§ **Task to carry out**: Below is a set of records; restate each one word for word.

(Extracted records)
<<<<

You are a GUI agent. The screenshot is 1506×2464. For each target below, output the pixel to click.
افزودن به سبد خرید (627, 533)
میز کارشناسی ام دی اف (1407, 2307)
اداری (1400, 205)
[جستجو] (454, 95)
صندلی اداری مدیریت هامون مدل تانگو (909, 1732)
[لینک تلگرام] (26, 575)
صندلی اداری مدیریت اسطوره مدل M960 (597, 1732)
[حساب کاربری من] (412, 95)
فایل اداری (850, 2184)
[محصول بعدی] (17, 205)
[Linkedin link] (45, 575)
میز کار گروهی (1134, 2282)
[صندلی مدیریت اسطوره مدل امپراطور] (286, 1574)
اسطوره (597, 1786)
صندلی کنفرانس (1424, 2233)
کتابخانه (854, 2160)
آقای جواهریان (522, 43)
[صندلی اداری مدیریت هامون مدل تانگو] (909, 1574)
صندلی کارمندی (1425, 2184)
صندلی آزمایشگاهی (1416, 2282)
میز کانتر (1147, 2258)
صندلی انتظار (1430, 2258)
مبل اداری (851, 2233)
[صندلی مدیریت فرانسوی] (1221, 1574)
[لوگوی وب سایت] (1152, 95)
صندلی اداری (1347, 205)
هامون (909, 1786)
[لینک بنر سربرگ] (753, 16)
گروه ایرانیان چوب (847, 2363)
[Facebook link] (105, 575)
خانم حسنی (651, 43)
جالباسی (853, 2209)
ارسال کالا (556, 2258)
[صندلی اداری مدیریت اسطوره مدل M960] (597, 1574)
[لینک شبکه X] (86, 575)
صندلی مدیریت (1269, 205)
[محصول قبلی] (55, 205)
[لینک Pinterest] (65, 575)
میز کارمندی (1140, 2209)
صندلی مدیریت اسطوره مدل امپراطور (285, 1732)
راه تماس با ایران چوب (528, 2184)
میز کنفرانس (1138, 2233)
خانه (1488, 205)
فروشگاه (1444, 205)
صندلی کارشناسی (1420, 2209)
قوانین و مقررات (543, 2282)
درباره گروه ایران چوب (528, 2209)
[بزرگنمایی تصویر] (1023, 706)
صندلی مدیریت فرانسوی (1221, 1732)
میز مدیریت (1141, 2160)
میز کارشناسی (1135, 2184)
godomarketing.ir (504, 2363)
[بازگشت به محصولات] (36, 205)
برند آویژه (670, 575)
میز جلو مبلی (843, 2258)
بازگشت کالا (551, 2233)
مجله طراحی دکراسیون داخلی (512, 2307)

>>>>

§ **Reply to the task**:
You are a GUI agent. The screenshot is 1506×2464. For each target below, output the pixel to click.
افزودن به سبد خرید (627, 533)
میز کارشناسی ام دی اف (1407, 2307)
اداری (1400, 205)
[جستجو] (454, 95)
صندلی اداری مدیریت هامون مدل تانگو (909, 1732)
[لینک تلگرام] (26, 575)
صندلی اداری مدیریت اسطوره مدل M960 (597, 1732)
[حساب کاربری من] (412, 95)
فایل اداری (850, 2184)
[محصول بعدی] (17, 205)
[Linkedin link] (45, 575)
میز کار گروهی (1134, 2282)
[صندلی مدیریت اسطوره مدل امپراطور] (286, 1574)
اسطوره (597, 1786)
صندلی کنفرانس (1424, 2233)
کتابخانه (854, 2160)
آقای جواهریان (522, 43)
[صندلی اداری مدیریت هامون مدل تانگو] (909, 1574)
صندلی کارمندی (1425, 2184)
صندلی آزمایشگاهی (1416, 2282)
میز کانتر (1147, 2258)
صندلی انتظار (1430, 2258)
مبل اداری (851, 2233)
[صندلی مدیریت فرانسوی] (1221, 1574)
[لوگوی وب سایت] (1152, 95)
صندلی اداری (1347, 205)
هامون (909, 1786)
[لینک بنر سربرگ] (753, 16)
گروه ایرانیان چوب (847, 2363)
[Facebook link] (105, 575)
خانم حسنی (651, 43)
جالباسی (853, 2209)
ارسال کالا (556, 2258)
[صندلی اداری مدیریت اسطوره مدل M960] (597, 1574)
[لینک شبکه X] (86, 575)
صندلی مدیریت (1269, 205)
[محصول قبلی] (55, 205)
[لینک Pinterest] (65, 575)
میز کارمندی (1140, 2209)
صندلی مدیریت اسطوره مدل امپراطور (285, 1732)
راه تماس با ایران چوب (528, 2184)
میز کنفرانس (1138, 2233)
خانه (1488, 205)
فروشگاه (1444, 205)
صندلی کارشناسی (1420, 2209)
قوانین و مقررات (543, 2282)
درباره گروه ایران چوب (528, 2209)
[بزرگنمایی تصویر] (1023, 706)
صندلی مدیریت فرانسوی (1221, 1732)
میز مدیریت (1141, 2160)
میز کارشناسی (1135, 2184)
godomarketing.ir (504, 2363)
[بازگشت به محصولات] (36, 205)
برند آویژه (670, 575)
میز جلو مبلی (843, 2258)
بازگشت کالا (551, 2233)
مجله طراحی دکراسیون داخلی (512, 2307)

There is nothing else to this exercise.